The end of the school year has a pace all its own—testing, celebrations, checklists, retirements, and a countdown that seems to gain speed with every passing day. It’s tempting to treat May like a race to the finish line. But before summer sweeps everything away, there’s a critical moment that can’t be missed:
Now is the time to identify the problems you don’t want to carry into another school year.
It’s easy to say, “We’ll deal with it in August,” but we all know how that goes. August arrives like a freight train—with new students, new hires, new policies—and suddenly, the memory of what really needed to change gets buried beneath survival mode. That’s how the Game of School survives year after year: outdated practices, misplaced priorities, and frustrating systems get passed down simply because no one took the time to stop, think, and identify what needed to change.
That’s the challenge Game of School puts in front of us: slow down long enough to ask the right questions—and to stop protecting the status quo. Too often, we preserve systems simply because they’re familiar, not because they’re effective.
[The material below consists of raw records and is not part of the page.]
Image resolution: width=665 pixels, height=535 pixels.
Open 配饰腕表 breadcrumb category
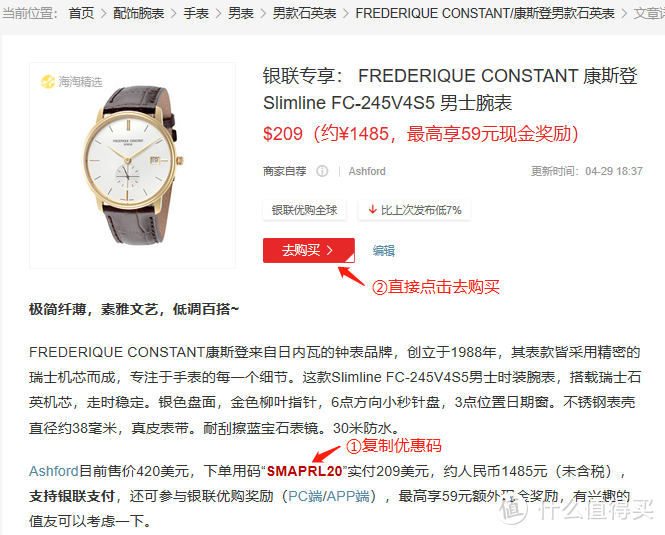(x=139, y=14)
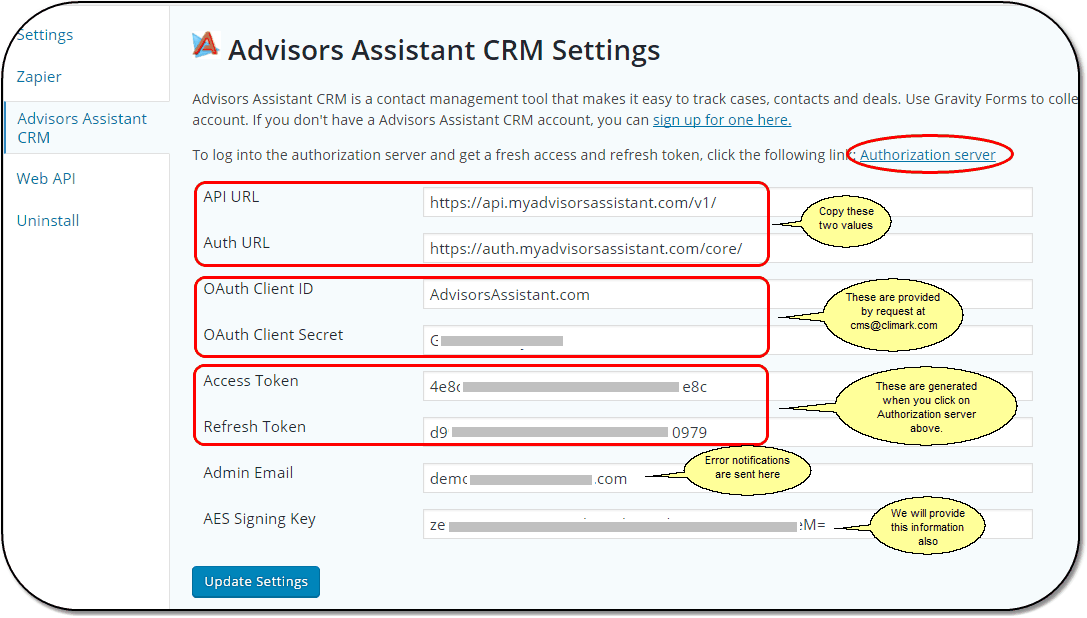Open the Uninstall sidebar item
The image size is (1087, 618).
point(48,221)
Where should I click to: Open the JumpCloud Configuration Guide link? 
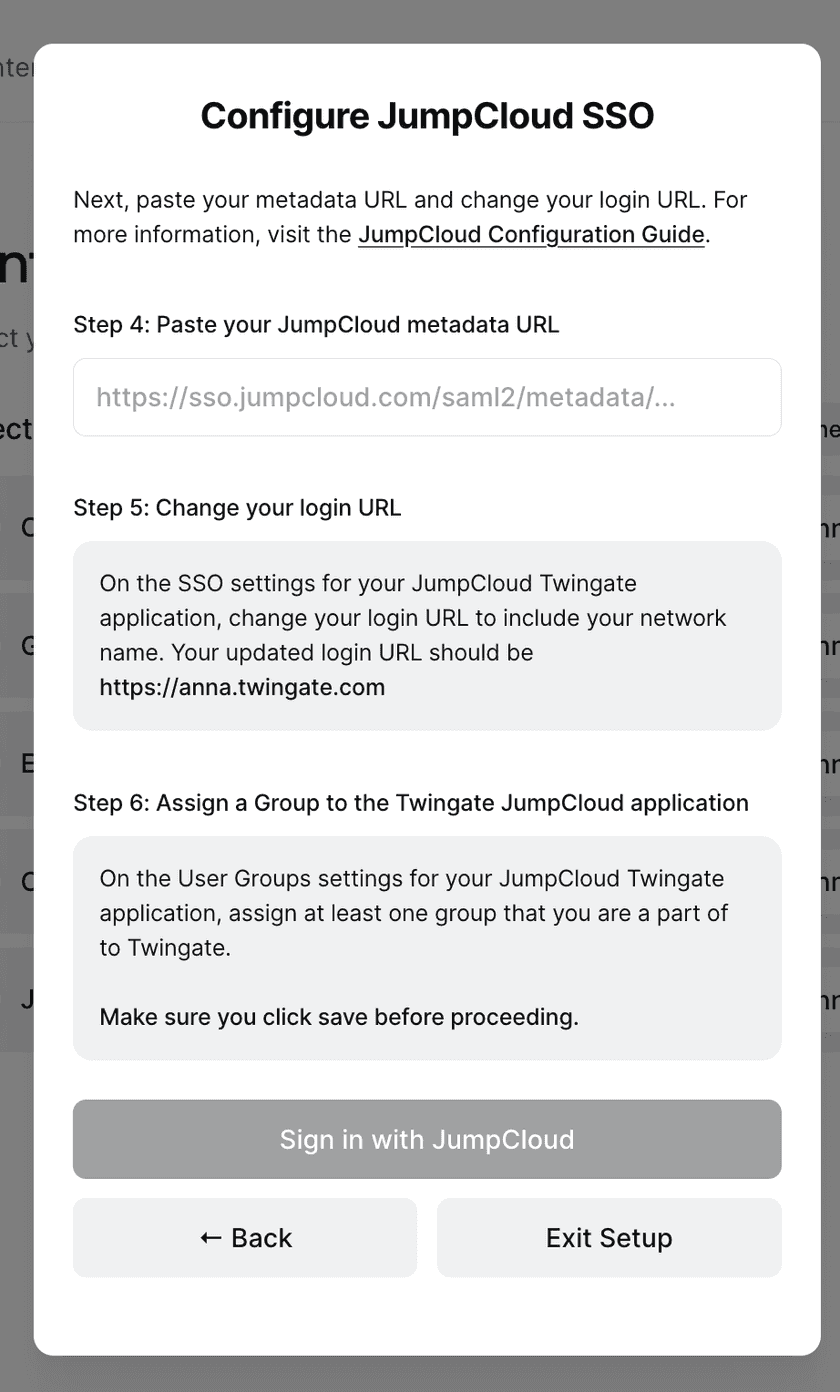[531, 235]
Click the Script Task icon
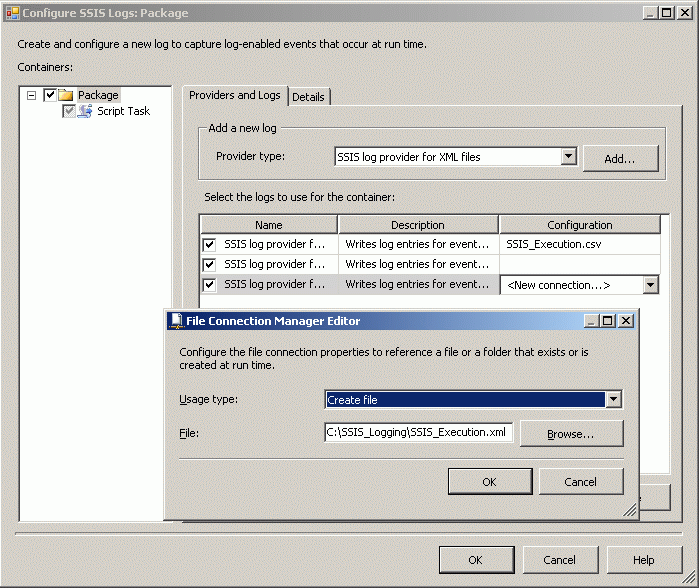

Game of School exposes how the status quo keeps us spinning our wheels: outdated practices, misplaced priorities, and frustrating systems get passed down year after year because no one took the time to stop, think, and identify what truly needs to change.
- What’s not working, even if we’ve always done it that way?
- Where are students getting stuck—and why?
- What are we pretending is fine, when it’s clearly not?
- Which practices are serving adults more than they serve kids?
This is the sweet spot—right now, when the school year is still fresh and real. Take stock. Get honest. Identify the pain points and bad habits before the noise of next year starts up again.
And once you’ve identified those areas?
That’s where Game of School comes in. It’s not just a book—it’s a blueprint for confronting the comfortable dysfunction in our schools and making practical, culture-shifting change. It doesn’t start with answers. It starts with the courage to ask the hard questions.
So yes—finish strong. Celebrate your people. Check off the lists.
But don’t skip this part.
Stop. Think. Identify.
Your future school year will thank you for it.